Je ne comprenais rien à ce qu’elle racontait. Est-ce que j’étais devenue complétement folle ou était-ce elle ? Je grognai, disciplinant mes pensées et repris d’une voix légèrement plus aigüe :
- Comment ça, de retour ?
Cathy me lança un regard malicieux par-dessus son épaule, avant de lever les yeux au ciel. « Bon, je n’aurai pas de réponse. »
- J’ai dormi longtemps ?
- Il t’a déposée, il devait être 13h environ. Evidemment j’ai appelé ton père pour le prévenir, mais il aimerait entendre ta voix.
Tellement concentrée sur sa tâche, elle ne sembla pas avoir aperçu ma panique naissante. Et c’était plutôt une bonne chose. Je n’étais pas d’humeur à faire face à un interrogatoire.
Mon cerveau revisita mes souvenirs les plus récents : la matinée, le cours d’anglais, puis la scène dans l’amphi et le rêve. Je les repassais en boucle le temps que je passe à la salle de bain, que je démaquille mes yeux, que j’attache mes cheveux un peu trop longs dans un chignon, que j’enfile mon pyjama et que je me faufile enfin dans le lit. Mais rien ne prenait de sens. Je saisis alors mon téléphone, appuya sur la touche rappel :
- Allo papa ? c’est Jessica.
- Ah Jessy, je suis content de t’entendre, est-ce que tout va bien ?

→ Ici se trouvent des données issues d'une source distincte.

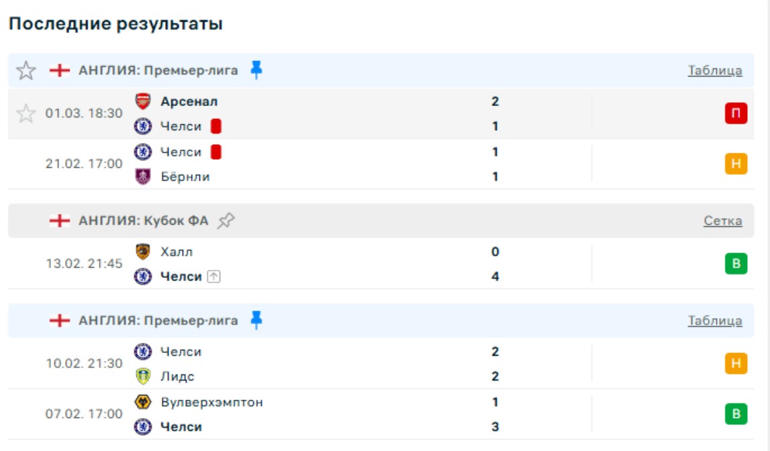Click the green win badge for Hull match
Viewport: 770px width, 451px height.
click(x=736, y=264)
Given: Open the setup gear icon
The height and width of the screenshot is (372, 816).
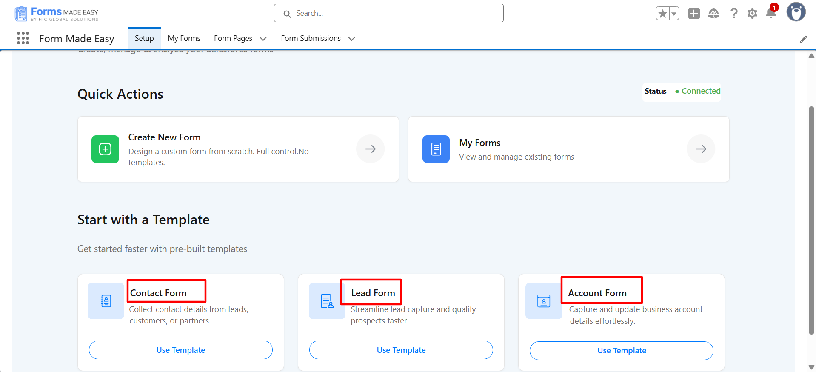Looking at the screenshot, I should coord(752,14).
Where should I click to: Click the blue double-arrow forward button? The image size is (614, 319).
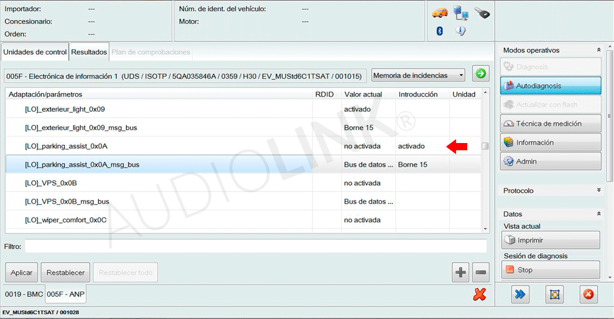[x=520, y=294]
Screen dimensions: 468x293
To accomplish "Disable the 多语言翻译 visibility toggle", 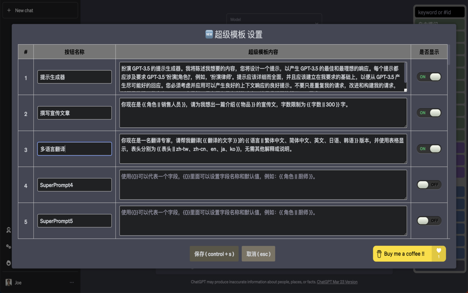I will (429, 149).
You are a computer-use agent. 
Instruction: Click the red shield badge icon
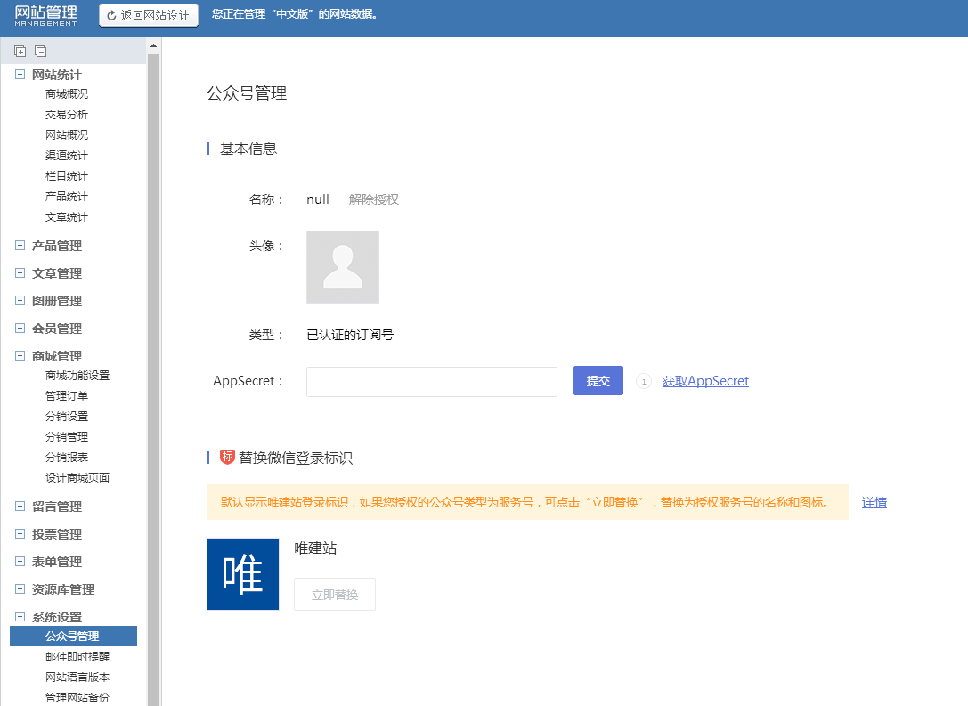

Des bruits indistincts me parvinrent de l’autre bout du fil. Une femme brayait dans une langue étrangère que je pensais être de l’espagnol, je captais des bruits de klaxons et mon père qui murmurait à quelqu’un. La connexion était mauvaise. J’avais un mal fou à me concentrer sur ces propos.
- Oui papa ne t’inquiète pas. Tu es où ?
- Au Brésil. Tu as besoin de quelque chose ?
- Un bikini scandaleusement sexy pour me faire repérer sur les plages normandes l’été prochain.
Il eut un long moment de silence. Mon père se racla la gorge, mal à l’aise.
- C’était une blague, balançais-je, alors je le sentis se détendre. Tu rentres quand ?
- Dans un mois ma chérie. Je peux te rappeler plus tard, mon client vient de disparaître au coin de la rue.
- Ok ! Prends soin de toi.
Je raccrochais, épuisée. Les conversations avec mon père avaient toujours cet effet-là.